Re: [PATCH] mm: move pool limit setting from zswap to zbud

Seth Jennings <sjenning@xxxxxxxxxxxxxxxxxx> · Mon, 23 Sep 2013 13:02:30 -0500

On Mon, Sep 23, 2013 at 10:09:11AM +0800, Bob Liu wrote:
> It's more reasonable to set the pool limit in zbud because it's the allocate.
> The higher layer should not necessarily care about how many pages are in use
> and the allocator is what is responsible for the physical resource and deferring
> the sizing of it to a higher layer will complicate the API.
> 
> This patch try to move the max pool limit setting from zswap to zbud, after this
> patch the reclaim call layer(zswap-->zbud-->zswap) also becomes cleaner
> (zbud-->zswap).

Thanks for the patch.

First thing is that the zbud_* globals should be pool local to keep things
modular.

Second is that this does make the layering a little better in that zswap
doesn't need to query the pool size.  However the reclaim still calls back into
zswap.  I'm just not sure how much this gets us.

**REQUEST A:**
Please write out the patch review above, everything from "Seth Jennings <sjenning@xxxxxxxxxxxxxxxxxx>" down to "for the patch.", word for word.

**GIVEN RECORDS:**
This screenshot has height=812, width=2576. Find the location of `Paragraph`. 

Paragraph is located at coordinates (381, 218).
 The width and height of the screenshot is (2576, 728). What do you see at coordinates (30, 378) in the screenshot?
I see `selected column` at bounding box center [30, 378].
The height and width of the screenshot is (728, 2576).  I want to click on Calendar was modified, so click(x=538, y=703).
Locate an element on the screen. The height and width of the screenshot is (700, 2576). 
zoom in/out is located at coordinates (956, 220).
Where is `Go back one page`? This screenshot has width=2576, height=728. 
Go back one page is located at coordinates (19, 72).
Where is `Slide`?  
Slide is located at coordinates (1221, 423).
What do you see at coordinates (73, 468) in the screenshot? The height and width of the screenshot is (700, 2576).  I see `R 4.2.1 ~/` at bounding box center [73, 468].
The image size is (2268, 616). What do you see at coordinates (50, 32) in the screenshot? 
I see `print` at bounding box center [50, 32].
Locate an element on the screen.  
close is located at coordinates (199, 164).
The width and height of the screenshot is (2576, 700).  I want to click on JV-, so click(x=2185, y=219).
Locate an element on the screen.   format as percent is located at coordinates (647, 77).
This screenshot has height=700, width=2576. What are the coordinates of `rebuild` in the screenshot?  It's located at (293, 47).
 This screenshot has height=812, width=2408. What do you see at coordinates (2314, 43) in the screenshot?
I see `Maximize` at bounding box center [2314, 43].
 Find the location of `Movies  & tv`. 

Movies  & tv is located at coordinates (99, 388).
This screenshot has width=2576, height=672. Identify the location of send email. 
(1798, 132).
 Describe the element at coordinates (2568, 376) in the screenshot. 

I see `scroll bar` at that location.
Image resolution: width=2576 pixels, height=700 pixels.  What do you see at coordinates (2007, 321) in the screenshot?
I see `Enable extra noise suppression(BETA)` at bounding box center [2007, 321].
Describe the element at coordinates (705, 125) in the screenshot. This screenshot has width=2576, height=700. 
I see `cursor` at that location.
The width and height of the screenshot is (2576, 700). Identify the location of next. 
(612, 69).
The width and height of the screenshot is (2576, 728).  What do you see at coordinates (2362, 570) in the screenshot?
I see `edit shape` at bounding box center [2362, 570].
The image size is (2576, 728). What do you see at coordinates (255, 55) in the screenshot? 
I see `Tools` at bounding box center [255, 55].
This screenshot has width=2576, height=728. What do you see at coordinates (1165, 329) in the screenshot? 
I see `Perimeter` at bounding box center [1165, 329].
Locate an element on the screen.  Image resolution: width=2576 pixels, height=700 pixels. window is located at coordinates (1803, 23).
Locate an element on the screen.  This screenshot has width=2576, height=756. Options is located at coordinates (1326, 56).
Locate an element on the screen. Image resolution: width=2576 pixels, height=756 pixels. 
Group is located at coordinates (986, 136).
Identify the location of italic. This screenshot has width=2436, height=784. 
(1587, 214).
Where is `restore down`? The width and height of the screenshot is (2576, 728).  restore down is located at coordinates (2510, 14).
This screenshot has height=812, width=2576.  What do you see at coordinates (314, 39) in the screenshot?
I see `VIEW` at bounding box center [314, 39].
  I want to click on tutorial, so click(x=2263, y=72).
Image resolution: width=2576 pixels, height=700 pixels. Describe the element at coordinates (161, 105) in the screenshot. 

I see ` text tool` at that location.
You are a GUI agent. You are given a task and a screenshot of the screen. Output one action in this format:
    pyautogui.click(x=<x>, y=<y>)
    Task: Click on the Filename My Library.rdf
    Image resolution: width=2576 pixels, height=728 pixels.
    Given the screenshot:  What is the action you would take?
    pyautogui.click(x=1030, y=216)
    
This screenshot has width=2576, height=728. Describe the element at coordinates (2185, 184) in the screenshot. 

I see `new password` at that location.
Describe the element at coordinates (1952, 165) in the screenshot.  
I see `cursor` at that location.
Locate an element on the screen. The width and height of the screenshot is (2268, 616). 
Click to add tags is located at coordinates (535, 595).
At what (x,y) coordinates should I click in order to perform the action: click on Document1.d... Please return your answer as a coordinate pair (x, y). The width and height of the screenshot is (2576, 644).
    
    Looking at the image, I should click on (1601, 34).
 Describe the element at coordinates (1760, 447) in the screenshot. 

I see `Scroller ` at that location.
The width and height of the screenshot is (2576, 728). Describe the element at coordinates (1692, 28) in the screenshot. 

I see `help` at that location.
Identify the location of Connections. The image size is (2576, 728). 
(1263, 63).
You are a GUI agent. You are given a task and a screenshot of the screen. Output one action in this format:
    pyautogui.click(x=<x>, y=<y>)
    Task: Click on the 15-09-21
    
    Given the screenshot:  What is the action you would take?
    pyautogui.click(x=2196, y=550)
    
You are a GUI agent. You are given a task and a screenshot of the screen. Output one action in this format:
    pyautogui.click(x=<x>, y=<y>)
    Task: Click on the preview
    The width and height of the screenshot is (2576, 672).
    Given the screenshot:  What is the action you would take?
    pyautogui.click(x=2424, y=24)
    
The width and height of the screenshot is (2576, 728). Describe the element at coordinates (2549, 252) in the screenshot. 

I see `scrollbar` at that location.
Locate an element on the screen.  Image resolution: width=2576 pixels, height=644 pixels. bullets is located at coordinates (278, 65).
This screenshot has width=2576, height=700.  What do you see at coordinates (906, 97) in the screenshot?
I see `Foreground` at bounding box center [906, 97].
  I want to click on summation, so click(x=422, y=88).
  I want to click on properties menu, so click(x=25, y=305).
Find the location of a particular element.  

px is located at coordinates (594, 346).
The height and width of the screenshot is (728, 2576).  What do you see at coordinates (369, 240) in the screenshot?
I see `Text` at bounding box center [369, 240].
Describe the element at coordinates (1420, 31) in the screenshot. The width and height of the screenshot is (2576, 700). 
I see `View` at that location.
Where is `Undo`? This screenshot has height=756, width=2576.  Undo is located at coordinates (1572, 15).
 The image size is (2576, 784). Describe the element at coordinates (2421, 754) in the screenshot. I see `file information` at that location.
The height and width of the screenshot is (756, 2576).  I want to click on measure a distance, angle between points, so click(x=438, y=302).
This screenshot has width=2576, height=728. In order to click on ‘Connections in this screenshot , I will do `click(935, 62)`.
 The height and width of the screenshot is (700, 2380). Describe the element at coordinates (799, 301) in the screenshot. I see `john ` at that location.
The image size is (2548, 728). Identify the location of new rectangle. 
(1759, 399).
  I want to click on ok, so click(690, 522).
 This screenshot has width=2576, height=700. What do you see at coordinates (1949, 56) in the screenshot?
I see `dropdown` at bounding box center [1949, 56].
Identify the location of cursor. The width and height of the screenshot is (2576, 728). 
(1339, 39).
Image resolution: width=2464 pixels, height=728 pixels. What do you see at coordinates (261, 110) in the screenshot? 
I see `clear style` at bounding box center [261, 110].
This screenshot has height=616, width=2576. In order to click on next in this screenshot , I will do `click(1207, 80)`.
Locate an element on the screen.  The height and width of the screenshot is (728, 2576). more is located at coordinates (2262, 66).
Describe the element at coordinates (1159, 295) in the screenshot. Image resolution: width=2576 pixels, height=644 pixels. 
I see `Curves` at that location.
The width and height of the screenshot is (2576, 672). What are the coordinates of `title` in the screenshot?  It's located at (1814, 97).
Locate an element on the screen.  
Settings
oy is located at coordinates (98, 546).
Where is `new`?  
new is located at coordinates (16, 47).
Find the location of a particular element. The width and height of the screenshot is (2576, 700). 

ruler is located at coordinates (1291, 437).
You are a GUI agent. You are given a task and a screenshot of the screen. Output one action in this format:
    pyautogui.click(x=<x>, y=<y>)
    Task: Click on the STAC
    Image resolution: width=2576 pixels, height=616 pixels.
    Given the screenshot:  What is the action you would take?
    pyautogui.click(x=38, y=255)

**REQUEST B:**
Pull out each line of the listing above that contains the word "will".

**PROBLEM SOLUTION A:**
Seth Jennings <sjenning@xxxxxxxxxxxxxxxxxx> · Mon, 23 Sep 2013 13:02:30 -0500

On Mon, Sep 23, 2013 at 10:09:11AM +0800, Bob Liu wrote:
> It's more reasonable to set the pool limit in zbud because it's the allocate.
> The higher layer should not necessarily care about how many pages are in use
> and the allocator is what is responsible for the physical resource and deferring
> the sizing of it to a higher layer will complicate the API.
> 
> This patch try to move the max pool limit setting from zswap to zbud, after this
> patch the reclaim call layer(zswap-->zbud-->zswap) also becomes cleaner
> (zbud-->zswap).

Thanks for the patch.

**PROBLEM SOLUTION B:**
This screenshot has width=2576, height=728. In order to click on ‘Connections in this screenshot , I will do `click(935, 62)`.
This screenshot has height=616, width=2576. In order to click on next in this screenshot , I will do `click(1207, 80)`.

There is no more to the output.